You may remember me, we worked at Tri Agency Patrol together way back when.

Contact me at barry.s.colvin@irs.gov

At 5:05 AM, Blogger Bill Arnett said...

I emailed you with my home email, address, phone, etc.

After I sent it I remembered that Scottie Mundine drove that yellow jeep. Weren't you also a flight chief? or were you on my flight?

I'm beginning to form an image of a pretty big, nice guy, prematurely balding, but I just can't get my mind in gear. Sound like you?

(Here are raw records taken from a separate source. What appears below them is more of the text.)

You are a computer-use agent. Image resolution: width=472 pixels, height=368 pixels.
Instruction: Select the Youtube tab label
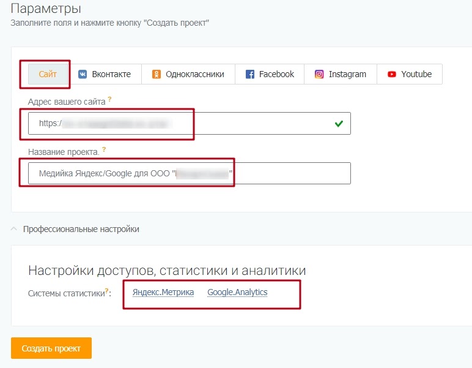(416, 74)
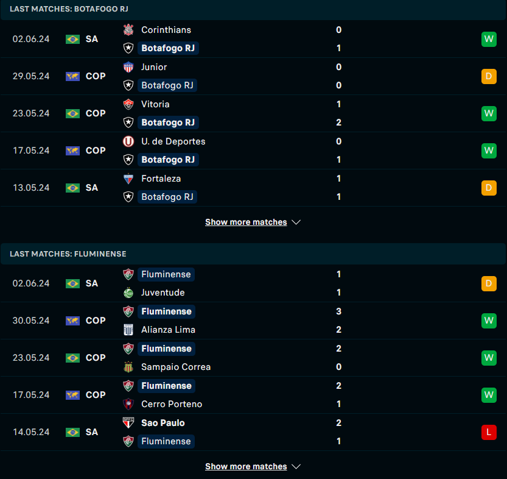The image size is (507, 479).
Task: Open the Fluminense vs Juventude draw badge
Action: (489, 283)
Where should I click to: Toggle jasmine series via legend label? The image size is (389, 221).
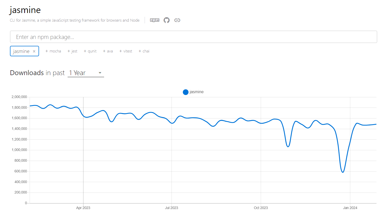[x=196, y=92]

Were you there the night some dumb ass that I had to bounce a hostile drunk off the walls of the holding cell actually spit on Rick Amparo? I dived across that lobby as fast as I could and got to Rick as he stood up and was gonna cut that dude in half with his M-16. I begged Rick not to shoot him and he finally said, "Only because you ask me not to, Sarge, but if I see him again downtown…"

Pleas do email me back here at home. I know if I wrestle with all the drugs I have to take long enough I'll remember you.

Thanks for contacting me, man. It is a small world after all. That's funny, but cool, that you wound up at Irs and I bounty hunted for fifteen years. I just couldn't stand the thought of working in a gov't organization and I liked putting people in jail. (You can take a man out of Town Patrol but ya just can't take the Town Patrol outa the man!)